INICIAMOS septiembre enterrando a los muertos, que es una manera natural de encarar cualquier curso. Es normal que los hijos de quienes no encontraron sepultura quieran ponerla ahora, otorgarle una forma, darle una conciencia de la muerte: España es el país de la muerte, como se ve en la Semana Santa y en el sacramento de los toros. Sin embargo, existiendo el derecho familiar a encontrar esos restos, a elegir otro espacio en que hospedarlos, sería igual de comprensible que prefirieran dejar los huesos calmos donde están. Así, hay descendientes que prefieren seguir en la ignorancia de una fosa, o si no en la ignorancia, en la inexactitud, no ejerciendo la retroactividad de los entierros y respetando esa hermandad con las raíces que son la sepultura: porque cuencas y venas, manos anchas, ojos y espalda, corazón y pulmones, ya se han fusionado con la tierra.
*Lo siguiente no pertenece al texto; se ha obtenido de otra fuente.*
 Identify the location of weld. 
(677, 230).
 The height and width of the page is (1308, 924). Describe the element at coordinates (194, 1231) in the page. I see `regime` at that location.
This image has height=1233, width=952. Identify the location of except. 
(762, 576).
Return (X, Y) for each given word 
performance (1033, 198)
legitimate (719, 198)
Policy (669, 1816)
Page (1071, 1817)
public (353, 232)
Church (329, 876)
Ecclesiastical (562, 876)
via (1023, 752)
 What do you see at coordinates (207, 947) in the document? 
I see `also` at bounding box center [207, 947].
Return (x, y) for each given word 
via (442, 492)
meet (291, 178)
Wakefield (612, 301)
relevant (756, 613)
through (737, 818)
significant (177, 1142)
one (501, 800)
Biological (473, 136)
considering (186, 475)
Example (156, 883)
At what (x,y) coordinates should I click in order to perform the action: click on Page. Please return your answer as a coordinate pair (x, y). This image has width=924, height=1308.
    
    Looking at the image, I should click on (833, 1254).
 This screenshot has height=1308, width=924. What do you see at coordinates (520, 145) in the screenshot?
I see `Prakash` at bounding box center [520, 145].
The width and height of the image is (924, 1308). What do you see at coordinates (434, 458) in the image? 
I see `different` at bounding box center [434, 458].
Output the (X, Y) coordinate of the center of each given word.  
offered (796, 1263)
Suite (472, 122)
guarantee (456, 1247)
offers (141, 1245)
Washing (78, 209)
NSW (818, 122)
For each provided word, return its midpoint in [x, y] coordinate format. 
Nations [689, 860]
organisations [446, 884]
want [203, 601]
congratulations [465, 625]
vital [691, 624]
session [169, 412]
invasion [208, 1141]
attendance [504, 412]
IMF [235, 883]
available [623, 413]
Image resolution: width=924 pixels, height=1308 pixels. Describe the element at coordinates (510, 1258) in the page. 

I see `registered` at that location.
Los derechos están para ejercerlos, pero para ejercerlos si se quiere. Siempre que son otros quienes nos exhortan, y quienes nos airean frente a otros nuestro derecho a ejercerlos, es fácil colegir que lo que están buscando es otra cosa. El problema de estos muertos que ahora se levantan de las fosas es que en realidad están muy vivos, porque los mismos conflictos que salieron un día de sus labios antes de besar la noche eterna son los que ahora oímos en la calle, en la boca de nuestros políticos y de nuestros periodistas. Y España, como se sabe, es el país de la muerte, pero también el de todos los maniqueísmos. Porque, siendo una verdad objetiva que la guerra civil se inició con un golpe de Estado militar contra un Gobierno legítimamente constituido, y que a esa guerra civil le sobrevino luego una dictadura terrible marcada por la victoria de los vencedores y el oprobio para los españoles derrotados, no es ninguna verdad que de esa realidad se pueda deducir un marco cerrado que santifique, aunque sea laicamente, a la República, y condene a los infiernos a la vez a todo aquel que militó en filas franquistas, porque ni la vida es tan sencilla ni una guerra lo es.

Que el bando franquista fue el bando también de Hitler y Mussolini es una realidad, como lo es que la República, abandonada por las potencias democráticas, se entregó a los brazos soviéticos de Stalin. ¿Fue peor Hitler que Stalin? Indudablemente, no. Una posguerra estalinista, ¿habría sido quizá más democrática? Que se lo pregunten a los millones de asesinados por el comunismo. ¿Existen los matices? Afortunadamente, sí. Que ejerza el derecho quien lo quiera, que se recupere al familiar, que se llore su suerte, aunque sea con retraso, igual que otros antes también lloraron pérdidas iguales. Pero que sea un entierro limpio, que no se manipule la herencia de un dolor más de siete décadas después.